Session Ready
Exercise

Preparing Data For Analysis: Exploration

If we are interested in predicting Arrival Delay by Day of the week, then the first thing we might want to do is to explicitly compute the average arrival delay for each day of the week. We can do this using the rxSummary() function.

rxSummary() provides a summary of variables. In the simplest case, it provides simple univariate summaries of individual variables. In this example, we will use it to create summaries of a numeric variable at different levels of a second, categorical variable.

Instructions
100 XP

Use rxSummary() in order to compute the average delay for each day of the week in the myAirlineXdf dataset.
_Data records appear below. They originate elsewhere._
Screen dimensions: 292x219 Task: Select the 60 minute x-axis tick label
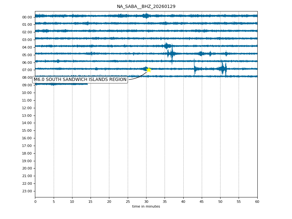pyautogui.click(x=257, y=202)
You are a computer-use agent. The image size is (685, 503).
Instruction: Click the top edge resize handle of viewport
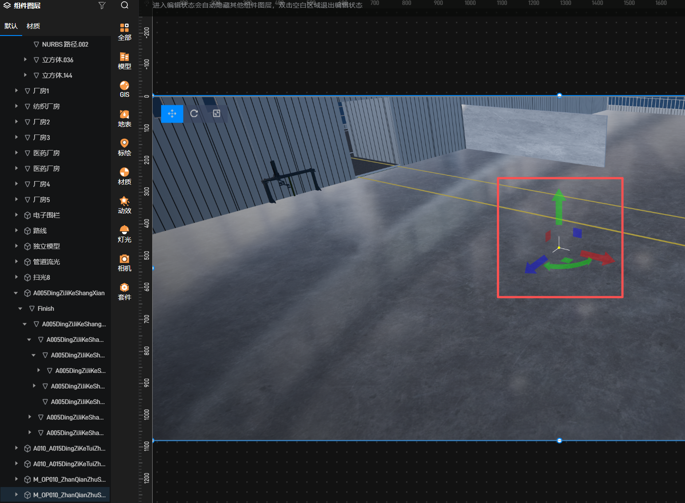559,95
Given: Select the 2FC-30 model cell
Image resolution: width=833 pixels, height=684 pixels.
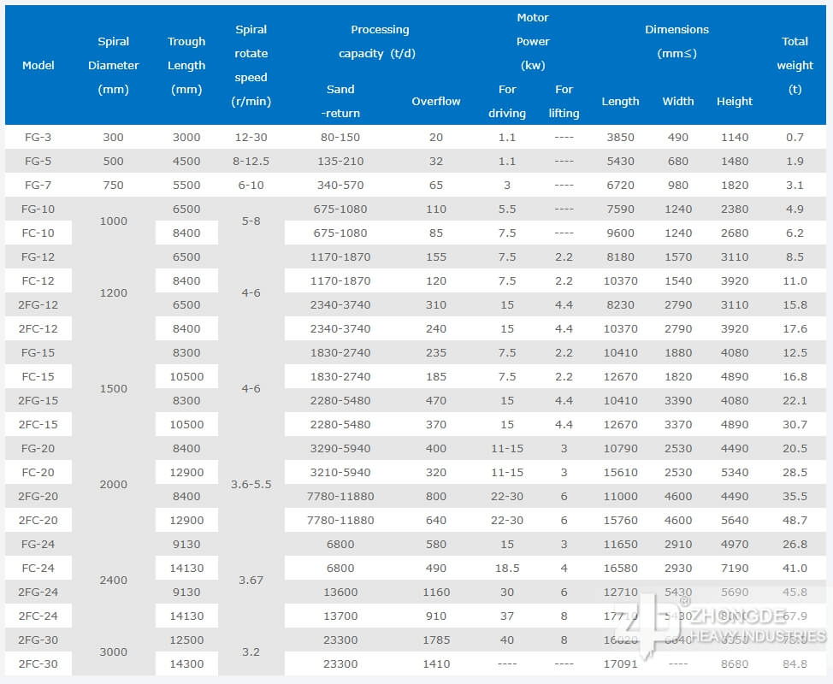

The basic syntax is: rxSummary(formula, data)

  • formula - A formula indicating the variables for which you want a summary. If there is a variable on the left hand side of this formula, then it will compute summary statistics of that variable for each level of a categorical variable on the right hand side. If there is no variables on the left hand side, it will compute summaries of the variables on the right hand side of the formula across the entire dataset.
  • data - The dataset in which to look for variables specified in formula.

Go ahead use rxSummary() to compute the mean arrival delay for each day of the week.

After you have viewed the average arrival delay for each day of the week, you might also want to view the distribution of arrival delays. We can do this using rxHistogram(). Go ahead and use rxHistogram to visualize the distribution.